The Bulgarian Communist Party and the Committee for State Security later suppressed information about the incident to avoid seeming weak, and to conceal the slow police response, possibly due to the nation never seeing such a death toll in similar attacks before. In total, six people died at the scene, two more succumbed to their injuries in hospital, and eight others were wounded. Among the victims, one of those killed and three of the injured were foreign nationals.

==Perpetrator==
Branimir Donchev Delchev (Бранимир Дончев Делчев) was born on 4 October 1957, along with his twin brother Delyan Delchev. The two came from a wealthy family, with his father Doncho Delchev working as the Deputy General Director of DSO "Stara Planina". Because of the nature of his job, he travelled abroad a lot and spent very little time with children. His mother was said to be cyclophrenic or schizophrenic. She would commit suicide in the attic of the family's home in 1971, three years before the shooting occurred. Branimir also had an older sister, Totka. He was mentally unstable and was diagnosed with multiple mental illnesses, which he is said to have inherited from his mother.

==Aftermath==
Immediately after the arrest, the house where Branimir lived was searched by police. His father was arrested and sentenced to 4 years in prison for negligent possession of a weapon. After serving his sentence, he was released and had to pay a large fine. His brother and sister were examined by psychiatrists and his brother was diagnosed with an unknown mental illness. Branimir's brother spent a lot of time in and out of mental institutions. He often had periods of mental breakdowns and the authorities were afraid that he would go down his brother's path. In 1988 he died by suicide by jumping off a balcony inside a mental hospital.

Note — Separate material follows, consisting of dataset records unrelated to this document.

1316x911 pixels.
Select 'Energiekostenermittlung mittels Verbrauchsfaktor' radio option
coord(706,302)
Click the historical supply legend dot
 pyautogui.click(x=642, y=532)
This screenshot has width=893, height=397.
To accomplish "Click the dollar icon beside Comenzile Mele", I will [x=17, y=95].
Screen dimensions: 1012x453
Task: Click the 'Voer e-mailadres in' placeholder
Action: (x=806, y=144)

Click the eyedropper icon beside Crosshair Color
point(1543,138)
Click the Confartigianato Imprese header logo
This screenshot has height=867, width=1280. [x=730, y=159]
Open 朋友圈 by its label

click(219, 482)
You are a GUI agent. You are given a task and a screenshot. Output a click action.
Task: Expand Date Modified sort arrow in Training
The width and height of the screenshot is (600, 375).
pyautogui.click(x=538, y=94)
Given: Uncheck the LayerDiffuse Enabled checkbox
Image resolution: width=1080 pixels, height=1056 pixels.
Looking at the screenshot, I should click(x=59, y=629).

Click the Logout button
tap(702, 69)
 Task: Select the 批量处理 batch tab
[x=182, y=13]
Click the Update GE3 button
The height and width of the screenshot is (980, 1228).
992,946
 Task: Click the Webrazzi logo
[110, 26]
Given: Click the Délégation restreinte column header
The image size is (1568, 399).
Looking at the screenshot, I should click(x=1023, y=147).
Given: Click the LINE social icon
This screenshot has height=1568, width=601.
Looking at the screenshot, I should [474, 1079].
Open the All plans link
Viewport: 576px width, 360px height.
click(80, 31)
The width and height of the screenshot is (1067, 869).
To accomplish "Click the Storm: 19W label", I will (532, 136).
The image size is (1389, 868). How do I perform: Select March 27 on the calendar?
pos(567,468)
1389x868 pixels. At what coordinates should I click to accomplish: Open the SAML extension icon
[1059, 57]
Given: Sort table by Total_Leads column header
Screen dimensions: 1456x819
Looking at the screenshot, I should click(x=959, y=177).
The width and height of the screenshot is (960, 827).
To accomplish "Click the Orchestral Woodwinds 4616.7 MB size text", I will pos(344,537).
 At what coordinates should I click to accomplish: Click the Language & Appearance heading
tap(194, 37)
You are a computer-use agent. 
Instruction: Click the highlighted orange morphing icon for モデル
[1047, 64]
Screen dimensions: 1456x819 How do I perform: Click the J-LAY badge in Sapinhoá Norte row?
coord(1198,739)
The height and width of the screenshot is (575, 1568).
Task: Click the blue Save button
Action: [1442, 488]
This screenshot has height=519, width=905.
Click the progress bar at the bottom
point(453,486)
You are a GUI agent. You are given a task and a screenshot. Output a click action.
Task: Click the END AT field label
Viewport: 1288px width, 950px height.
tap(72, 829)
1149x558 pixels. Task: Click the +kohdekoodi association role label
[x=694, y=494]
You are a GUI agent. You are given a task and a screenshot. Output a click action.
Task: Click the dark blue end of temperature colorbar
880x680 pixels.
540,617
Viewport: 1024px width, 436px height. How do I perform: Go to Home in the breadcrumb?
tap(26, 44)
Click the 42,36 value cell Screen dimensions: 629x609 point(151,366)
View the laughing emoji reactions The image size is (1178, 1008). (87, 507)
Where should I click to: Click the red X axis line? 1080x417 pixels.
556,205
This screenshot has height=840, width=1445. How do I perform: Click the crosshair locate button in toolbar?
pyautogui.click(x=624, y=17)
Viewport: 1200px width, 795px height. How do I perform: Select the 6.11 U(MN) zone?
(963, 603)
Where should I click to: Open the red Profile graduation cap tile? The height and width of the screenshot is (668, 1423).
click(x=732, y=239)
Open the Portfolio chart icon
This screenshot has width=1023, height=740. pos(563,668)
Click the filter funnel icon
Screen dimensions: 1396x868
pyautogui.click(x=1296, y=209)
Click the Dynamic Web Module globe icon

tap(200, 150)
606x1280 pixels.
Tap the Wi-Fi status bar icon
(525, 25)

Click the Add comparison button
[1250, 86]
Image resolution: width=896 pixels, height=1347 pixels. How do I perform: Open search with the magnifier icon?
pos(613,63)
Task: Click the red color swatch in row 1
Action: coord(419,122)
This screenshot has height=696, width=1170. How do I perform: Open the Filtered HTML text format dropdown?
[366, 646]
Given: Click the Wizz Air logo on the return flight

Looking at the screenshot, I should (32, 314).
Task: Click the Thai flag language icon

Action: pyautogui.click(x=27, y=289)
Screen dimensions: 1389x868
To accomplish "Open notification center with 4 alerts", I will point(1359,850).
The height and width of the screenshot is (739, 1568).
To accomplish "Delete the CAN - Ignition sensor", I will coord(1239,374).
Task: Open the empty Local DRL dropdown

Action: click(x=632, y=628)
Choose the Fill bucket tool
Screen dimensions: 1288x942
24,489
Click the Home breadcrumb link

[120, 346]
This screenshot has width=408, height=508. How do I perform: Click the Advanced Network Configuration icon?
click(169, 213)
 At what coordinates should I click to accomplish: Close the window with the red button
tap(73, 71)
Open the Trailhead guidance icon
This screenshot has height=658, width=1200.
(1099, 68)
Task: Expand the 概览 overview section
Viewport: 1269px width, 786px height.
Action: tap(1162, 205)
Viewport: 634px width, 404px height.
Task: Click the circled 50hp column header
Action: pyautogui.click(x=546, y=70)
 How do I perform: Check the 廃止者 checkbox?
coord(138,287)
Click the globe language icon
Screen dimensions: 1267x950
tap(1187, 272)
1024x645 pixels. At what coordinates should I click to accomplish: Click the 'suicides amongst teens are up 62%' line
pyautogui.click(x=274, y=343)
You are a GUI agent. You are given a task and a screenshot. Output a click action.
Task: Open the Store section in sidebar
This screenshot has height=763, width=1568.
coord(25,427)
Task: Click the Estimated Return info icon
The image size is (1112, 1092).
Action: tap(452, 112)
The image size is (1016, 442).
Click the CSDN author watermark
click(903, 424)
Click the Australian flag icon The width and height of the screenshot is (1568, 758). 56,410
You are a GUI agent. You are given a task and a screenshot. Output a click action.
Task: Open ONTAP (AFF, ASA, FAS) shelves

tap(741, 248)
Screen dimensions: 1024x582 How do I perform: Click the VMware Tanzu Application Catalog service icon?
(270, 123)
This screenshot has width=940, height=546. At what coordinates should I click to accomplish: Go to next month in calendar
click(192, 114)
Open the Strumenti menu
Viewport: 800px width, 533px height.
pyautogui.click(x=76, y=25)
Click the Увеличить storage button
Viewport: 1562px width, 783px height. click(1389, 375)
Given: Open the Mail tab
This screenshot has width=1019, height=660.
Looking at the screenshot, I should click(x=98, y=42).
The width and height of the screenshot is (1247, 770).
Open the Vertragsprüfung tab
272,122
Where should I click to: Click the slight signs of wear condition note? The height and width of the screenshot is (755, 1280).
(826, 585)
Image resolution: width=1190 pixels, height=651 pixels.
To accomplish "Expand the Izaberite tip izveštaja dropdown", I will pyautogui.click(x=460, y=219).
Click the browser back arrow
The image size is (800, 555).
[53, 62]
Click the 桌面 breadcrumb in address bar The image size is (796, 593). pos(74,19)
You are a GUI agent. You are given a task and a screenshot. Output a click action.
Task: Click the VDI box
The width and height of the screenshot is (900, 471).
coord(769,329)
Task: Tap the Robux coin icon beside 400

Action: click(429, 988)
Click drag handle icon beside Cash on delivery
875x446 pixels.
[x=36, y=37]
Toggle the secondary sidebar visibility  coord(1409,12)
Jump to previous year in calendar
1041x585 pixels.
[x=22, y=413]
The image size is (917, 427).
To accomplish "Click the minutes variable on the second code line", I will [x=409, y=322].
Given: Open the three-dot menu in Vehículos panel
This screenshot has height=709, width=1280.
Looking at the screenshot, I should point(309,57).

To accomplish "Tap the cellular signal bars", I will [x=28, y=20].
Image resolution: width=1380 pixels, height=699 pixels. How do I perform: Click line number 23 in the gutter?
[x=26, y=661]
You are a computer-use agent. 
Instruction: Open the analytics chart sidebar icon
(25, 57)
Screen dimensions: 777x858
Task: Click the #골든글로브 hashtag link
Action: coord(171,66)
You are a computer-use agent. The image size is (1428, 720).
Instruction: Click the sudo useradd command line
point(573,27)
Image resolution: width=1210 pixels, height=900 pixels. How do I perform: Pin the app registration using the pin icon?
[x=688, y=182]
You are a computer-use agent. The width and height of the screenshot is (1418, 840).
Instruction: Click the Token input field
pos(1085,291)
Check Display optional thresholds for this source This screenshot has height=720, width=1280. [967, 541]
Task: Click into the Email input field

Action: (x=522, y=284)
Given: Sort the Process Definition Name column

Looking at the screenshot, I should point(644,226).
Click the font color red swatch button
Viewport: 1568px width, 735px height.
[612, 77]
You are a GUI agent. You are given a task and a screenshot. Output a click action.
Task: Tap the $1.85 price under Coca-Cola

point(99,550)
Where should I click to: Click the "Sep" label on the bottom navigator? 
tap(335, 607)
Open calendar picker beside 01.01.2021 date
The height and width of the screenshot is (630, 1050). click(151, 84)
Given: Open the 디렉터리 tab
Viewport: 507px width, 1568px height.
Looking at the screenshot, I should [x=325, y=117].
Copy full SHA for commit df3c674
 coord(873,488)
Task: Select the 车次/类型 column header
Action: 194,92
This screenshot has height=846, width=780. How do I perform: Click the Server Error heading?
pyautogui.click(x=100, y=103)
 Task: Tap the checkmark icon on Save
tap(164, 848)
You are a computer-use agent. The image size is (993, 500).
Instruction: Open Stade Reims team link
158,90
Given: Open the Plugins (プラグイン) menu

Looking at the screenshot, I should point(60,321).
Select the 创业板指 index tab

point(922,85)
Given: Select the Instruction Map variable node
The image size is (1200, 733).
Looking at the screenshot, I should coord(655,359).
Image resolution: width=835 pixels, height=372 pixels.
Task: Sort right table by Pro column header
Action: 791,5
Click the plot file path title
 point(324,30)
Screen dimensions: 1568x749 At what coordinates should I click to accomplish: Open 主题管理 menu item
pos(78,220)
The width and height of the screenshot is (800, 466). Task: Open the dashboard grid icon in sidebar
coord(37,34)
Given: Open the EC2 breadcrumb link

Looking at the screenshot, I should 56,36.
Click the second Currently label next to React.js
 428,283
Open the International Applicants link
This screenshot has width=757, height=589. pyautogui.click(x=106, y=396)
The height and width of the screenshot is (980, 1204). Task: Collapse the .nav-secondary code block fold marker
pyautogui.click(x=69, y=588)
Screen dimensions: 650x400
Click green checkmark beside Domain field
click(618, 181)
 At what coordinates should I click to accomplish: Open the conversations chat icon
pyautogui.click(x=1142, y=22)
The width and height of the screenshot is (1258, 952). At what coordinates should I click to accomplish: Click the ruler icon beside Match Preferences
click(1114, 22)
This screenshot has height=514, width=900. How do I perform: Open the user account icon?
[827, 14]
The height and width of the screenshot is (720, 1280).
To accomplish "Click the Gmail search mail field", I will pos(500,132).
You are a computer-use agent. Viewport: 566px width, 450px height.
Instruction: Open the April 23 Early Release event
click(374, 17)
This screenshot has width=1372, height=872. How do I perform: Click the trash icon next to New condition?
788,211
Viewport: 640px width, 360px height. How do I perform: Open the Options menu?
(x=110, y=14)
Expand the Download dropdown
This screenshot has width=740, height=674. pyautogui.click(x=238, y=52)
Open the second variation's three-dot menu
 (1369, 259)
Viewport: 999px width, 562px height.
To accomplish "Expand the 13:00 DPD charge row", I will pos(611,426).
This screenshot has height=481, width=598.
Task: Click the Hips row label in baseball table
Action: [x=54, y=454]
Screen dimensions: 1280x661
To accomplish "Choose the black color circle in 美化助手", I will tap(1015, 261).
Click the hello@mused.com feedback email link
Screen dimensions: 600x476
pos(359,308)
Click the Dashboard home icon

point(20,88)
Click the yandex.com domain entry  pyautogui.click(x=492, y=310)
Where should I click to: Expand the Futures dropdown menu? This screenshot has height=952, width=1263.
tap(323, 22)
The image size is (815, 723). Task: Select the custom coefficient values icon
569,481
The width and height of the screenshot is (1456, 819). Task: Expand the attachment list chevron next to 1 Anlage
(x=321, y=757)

Branimir himself underwent five forensic examinations. He was said to have a severe case of schizophrenic psychosis, and was thus found unfit to stand trial by reason of insanity. He was prescribed compulsory psychiatric treatment and allocated to a psychiatric hospital in Lovech. On 7 February 1975, Branimir Donchev was supposed to be taken to the psychiatric hospital. He was being escorted by two officers in a police car. The officers made a stop in the town of Pravets as Branimir complained that he had to use the restroom. In reality, Branimir tried to escape and was fatally shot by the officers. He was later secretly buried in an unnamed grave in Botevgrad. Following the shooting, the Godfather's screening in Bulgaria was severely limited, and scenes deemed "too obscene" were censored.